Lauf-Fitness nicht Fahr-Fitness

Nico Hülkenberg bereitet sich aktuell auf den Fall vor, dass Sergio Perez auch am nächsten Wochenende ausfällt. Gleichzeitig bietet sich die Gelegenheit, das turbulente Comeback noch einmal Revue passieren zu lassen.
Der Rennalltag hat Nico Hülkenberg wieder. In der Pause zwischen den beiden Silverstone-Rennen standen für den Ersatz von Sergio Perez mehrere Termine in der Racing Point-Fabrik auf dem Plan. Darunter zweieinhalb Tage im Simulator. Jede Fahrpraxis hilft.

== Datensatzzeilen ==
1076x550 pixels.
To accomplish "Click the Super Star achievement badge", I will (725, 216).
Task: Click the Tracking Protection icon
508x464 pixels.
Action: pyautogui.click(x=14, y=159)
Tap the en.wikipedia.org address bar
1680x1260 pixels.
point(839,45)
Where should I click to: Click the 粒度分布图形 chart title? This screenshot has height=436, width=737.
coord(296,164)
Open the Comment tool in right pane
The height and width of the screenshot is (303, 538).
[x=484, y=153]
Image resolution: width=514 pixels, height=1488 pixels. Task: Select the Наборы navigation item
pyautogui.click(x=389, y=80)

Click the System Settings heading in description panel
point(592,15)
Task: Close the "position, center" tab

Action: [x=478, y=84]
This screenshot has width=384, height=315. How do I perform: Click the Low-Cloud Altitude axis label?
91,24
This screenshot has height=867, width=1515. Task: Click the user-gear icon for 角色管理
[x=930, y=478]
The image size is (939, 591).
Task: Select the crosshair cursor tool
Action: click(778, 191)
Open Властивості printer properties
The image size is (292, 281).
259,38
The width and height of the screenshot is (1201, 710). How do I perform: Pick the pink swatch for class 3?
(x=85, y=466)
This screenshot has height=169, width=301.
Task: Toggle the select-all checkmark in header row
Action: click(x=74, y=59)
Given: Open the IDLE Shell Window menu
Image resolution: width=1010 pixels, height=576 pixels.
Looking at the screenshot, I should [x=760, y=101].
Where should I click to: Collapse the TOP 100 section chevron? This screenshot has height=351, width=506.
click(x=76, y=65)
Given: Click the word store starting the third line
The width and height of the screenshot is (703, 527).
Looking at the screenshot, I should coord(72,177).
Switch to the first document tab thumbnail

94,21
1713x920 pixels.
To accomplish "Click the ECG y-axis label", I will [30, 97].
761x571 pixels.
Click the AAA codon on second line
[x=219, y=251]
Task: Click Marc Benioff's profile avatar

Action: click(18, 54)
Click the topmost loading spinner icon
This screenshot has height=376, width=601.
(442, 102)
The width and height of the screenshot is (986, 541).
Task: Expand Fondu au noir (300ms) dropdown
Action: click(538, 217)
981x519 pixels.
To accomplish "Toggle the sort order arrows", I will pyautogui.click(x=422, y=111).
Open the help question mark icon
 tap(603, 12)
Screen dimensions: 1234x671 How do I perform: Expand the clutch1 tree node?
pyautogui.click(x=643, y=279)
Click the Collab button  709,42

== Aufgabenstellung ==
Beantworten Sie anhand des Textes über Nico Hülkenberg die folgenden Fragen:
(a) Wen vertritt Nico Hülkenberg?
(b) Wo standen in der Pause zwischen den beiden Silverstone-Rennen mehrere Termine für ihn auf dem Plan?
(c) Wie viel Zeit verbrachte er in dieser Pause im Simulator?

== Lösung der Aufgabe ==
(a) Sergio Perez.
(b) In der Racing Point-Fabrik.
(c) Zweieinhalb Tage.